Zero-Day Vulnerability
A zero-day vulnerability is an unpatched vulnerability that exists before it is recognized by the software developer or security community, referring to a state in which virtually no defensive measures exist until a patch is provided.
What "Zero Days to Fix" Means
A vulnerability that is exploited while the number of days between its discovery and the availability of a patch is "zero"—meaning no fix yet exists—is called a zero-day vulnerability. In a standard security response cycle, the process flows as follows: "a CVE is disclosed → a patch is distributed → users apply it." With a zero-day, however, not even the first step of this cycle has begun. For defenders, it is essentially being told to dodge a bullet whose existence they don't even know about.
The Economics of Discovery and Exploitation
Zero-day vulnerabilities exist within a unique marketplace. Nation-state actors and cybercriminal groups may pay hundreds of thousands to millions of dollars for undisclosed vulnerability information. By contrast, the reward for responsibly reporting such a vulnerability to the defensive side through a bug bounty program is often only a fraction of that amount. This economic asymmetry is the structural reason why zero-days tend to flow toward black markets.
Many of the web application vulnerability categories organized by OWASP follow well-known patterns, but zero-days sometimes fall into categories that have yet to be defined. As illustrated by the remote crash bug that lay dormant in OpenBSD for 27 years, the longer a vulnerability goes undiscovered, the broader its potential impact—and the more it can serve as a launchpad for supply chain attacks.
How AI Is Reshaping the Zero-Day Battlefield
The fact that Claude Mythos discovered thousands of zero-days in Project Glasswing demonstrates that AI is fundamentally transforming the speed and scale of vulnerability discovery. Traditionally, the primary means of discovery were fuzzing, static analysis tools, and human penetration testers—methods that faced inherent limitations in coverage due to constraints of time and cost.

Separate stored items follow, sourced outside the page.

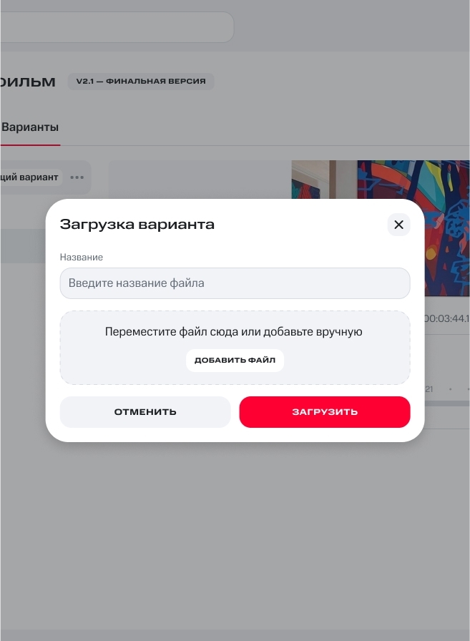This screenshot has width=470, height=641.
Task: Click the dimmed backdrop below the dialog
Action: pyautogui.click(x=235, y=532)
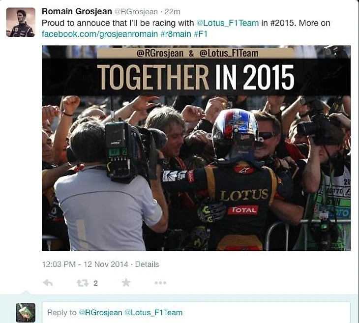Open the more options ellipsis menu
359x323 pixels.
point(160,283)
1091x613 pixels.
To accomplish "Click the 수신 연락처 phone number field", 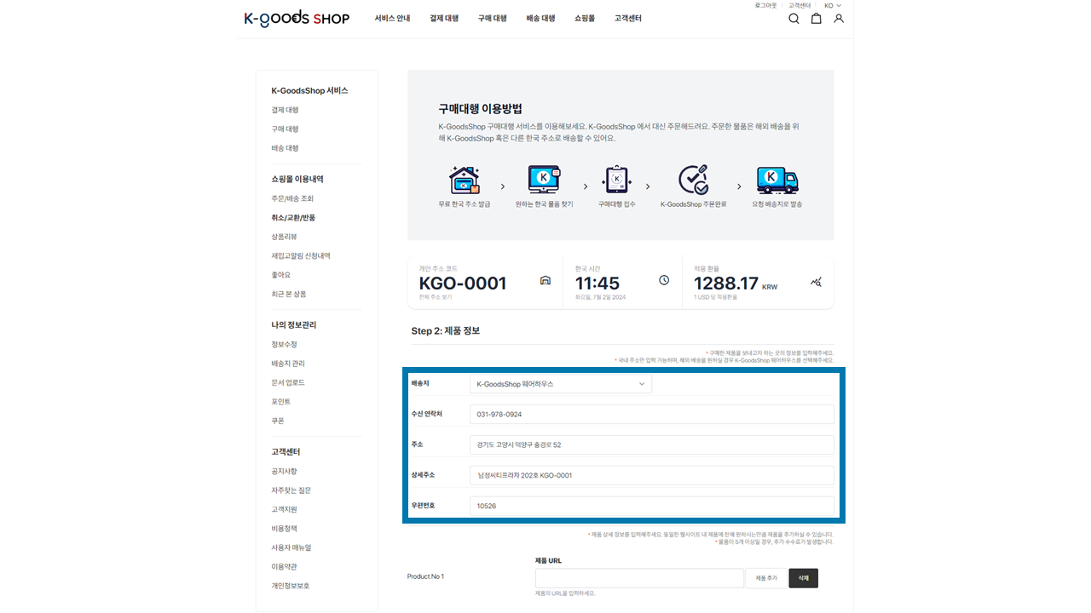I will tap(651, 415).
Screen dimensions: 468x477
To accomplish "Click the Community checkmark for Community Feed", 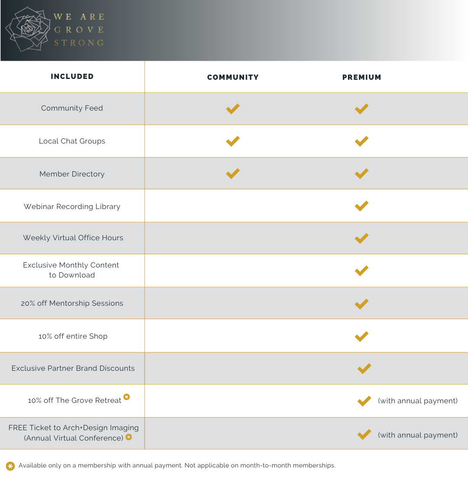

If large-scale AI-driven scanning is deployed by defenders first, there is a possibility that vulnerabilities can be patched before they are ever exploited as zero-days. Conversely, if attackers gain access to equivalent AI capabilities, the mass production of zero-days could become a reality. Efforts to quantitatively measure a model's offensive capabilities through benchmarks such as CyberGym serve to visualize where we currently stand in this "AI arms race."